We consider here the simplest dynamic games of incomplete information: sender-receiver games. There are only two players: a Sender (S) and a Receiver (R). The Sender’s action will be to send a message, m, chosen from a message space M to the Receiver. The Receiver will observe this message m and respond to it by choosing an action a from his action space A.
To make this game a simple but nontrivial game of incomplete information we endow the Sender with some private information which we describe by her type. The Receiver has no private information, so he has but a single type, which we then have no need to mention further. The Receiver does have prior beliefs (i.e. prior to observing the Sender’s message) about the Sender’s type, which are described by the probability distribution over the Sender’s type space. After the Receiver takes an action a, each player is awarded a payoff which can in general depend on the message m the Sender sent, the action a the Receiver took in response, and the type which Nature chose for the Sender. We can express this game of incomplete information as an extensive-form game of imperfect information by explicitly representing Nature, who chooses a type for the Sender.
A strategy for the Sender is a specification of a message (or distribution over messages) for each Sender type. A strategy for the Receiver is a pure or mixed action in response to each possible message in the message space. After observing the Sender’s message, the Receiver will update his beliefs about the type of the Sender, using Bayes’ Rule when possible.
A Bayesian equilibrium of the sender-receiver game is (a) a strategy for each type of Sender, (b) a strategy for the Receiver, and (c) a conditional posterior belief system describing the Receiver’s updated beliefs about the Sender’s type as a function of the observed message, which satisfies two optimality conditions and a Bayes-consistency condition. Each Sender type’s message must be optimal given the anticipated reaction by the Receiver. The Receiver’s strategy must choose, for each “on the path” message, an action that is optimal given the Receiver’s updated posterior beliefs about the Sender’s type.

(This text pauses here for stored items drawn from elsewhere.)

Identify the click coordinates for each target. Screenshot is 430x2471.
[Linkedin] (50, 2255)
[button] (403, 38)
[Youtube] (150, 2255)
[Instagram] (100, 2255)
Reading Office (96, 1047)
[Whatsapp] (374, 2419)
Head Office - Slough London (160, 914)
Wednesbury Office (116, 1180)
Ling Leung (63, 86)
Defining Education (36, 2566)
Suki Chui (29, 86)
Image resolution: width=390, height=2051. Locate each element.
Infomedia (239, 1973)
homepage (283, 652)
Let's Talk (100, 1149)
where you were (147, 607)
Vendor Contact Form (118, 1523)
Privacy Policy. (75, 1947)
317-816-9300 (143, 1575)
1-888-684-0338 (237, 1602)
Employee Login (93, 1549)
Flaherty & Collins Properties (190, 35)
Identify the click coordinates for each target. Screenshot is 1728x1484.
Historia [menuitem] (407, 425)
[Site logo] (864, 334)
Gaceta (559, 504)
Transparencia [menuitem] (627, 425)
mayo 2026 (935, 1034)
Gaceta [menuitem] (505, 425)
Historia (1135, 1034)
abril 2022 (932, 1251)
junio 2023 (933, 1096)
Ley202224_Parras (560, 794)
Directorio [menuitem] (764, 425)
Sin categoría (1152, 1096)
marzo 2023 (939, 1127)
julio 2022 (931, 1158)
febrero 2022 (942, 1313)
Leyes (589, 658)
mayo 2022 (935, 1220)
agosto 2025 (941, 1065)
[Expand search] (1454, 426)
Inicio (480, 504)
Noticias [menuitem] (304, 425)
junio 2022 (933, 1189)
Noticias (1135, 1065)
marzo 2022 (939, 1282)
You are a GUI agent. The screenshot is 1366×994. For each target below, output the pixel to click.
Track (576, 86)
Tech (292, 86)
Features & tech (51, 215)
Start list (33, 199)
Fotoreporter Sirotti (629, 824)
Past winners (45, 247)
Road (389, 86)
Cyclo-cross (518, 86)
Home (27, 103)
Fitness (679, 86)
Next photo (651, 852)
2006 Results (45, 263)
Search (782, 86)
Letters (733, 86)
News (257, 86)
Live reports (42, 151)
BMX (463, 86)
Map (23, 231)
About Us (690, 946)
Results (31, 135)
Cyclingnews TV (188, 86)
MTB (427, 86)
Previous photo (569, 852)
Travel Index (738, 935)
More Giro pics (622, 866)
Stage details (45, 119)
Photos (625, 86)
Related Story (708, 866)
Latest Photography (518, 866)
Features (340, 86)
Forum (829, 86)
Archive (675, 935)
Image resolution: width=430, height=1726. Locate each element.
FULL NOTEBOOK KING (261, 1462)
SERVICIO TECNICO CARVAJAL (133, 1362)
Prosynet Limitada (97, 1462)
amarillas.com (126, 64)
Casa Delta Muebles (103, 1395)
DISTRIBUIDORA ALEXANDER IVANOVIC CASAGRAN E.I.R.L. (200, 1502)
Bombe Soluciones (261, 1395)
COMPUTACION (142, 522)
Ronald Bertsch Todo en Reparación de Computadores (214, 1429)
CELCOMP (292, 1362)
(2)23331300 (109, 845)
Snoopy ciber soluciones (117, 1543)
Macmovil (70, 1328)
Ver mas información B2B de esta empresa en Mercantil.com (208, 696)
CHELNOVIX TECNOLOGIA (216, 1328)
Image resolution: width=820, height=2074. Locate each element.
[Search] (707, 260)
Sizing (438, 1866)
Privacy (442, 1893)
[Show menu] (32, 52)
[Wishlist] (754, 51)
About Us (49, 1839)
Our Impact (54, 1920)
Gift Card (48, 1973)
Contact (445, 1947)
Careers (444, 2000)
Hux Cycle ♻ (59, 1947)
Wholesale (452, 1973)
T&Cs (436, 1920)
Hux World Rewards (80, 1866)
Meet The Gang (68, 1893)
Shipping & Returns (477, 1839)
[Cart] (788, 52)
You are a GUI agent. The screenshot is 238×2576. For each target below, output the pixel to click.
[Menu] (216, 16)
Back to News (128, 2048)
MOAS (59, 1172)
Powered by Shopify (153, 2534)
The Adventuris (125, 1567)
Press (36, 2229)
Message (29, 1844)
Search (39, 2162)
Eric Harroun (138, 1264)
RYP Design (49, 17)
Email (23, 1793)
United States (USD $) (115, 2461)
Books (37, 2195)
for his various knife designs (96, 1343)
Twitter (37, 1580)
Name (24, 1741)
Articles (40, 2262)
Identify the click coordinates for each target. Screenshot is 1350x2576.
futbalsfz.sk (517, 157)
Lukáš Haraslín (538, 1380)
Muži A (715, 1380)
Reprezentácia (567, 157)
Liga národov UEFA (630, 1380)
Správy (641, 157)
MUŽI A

And the Receiver’s conditional posterior belief system must be consistent with Bayes’ Rule whenever possible (i.e., on the equilibrium path). Perfect Bayesian equilibrium strengthens the Receiver-optimality condition to apply to off-the-path messages as well.
An example sender-receiver game motivates the claim that Perfect Bayesian equilibria can still be undesirable. Two additional refinements are considered and applied to example games: The Test of Dominated Messages, and the Intuitive Criterion.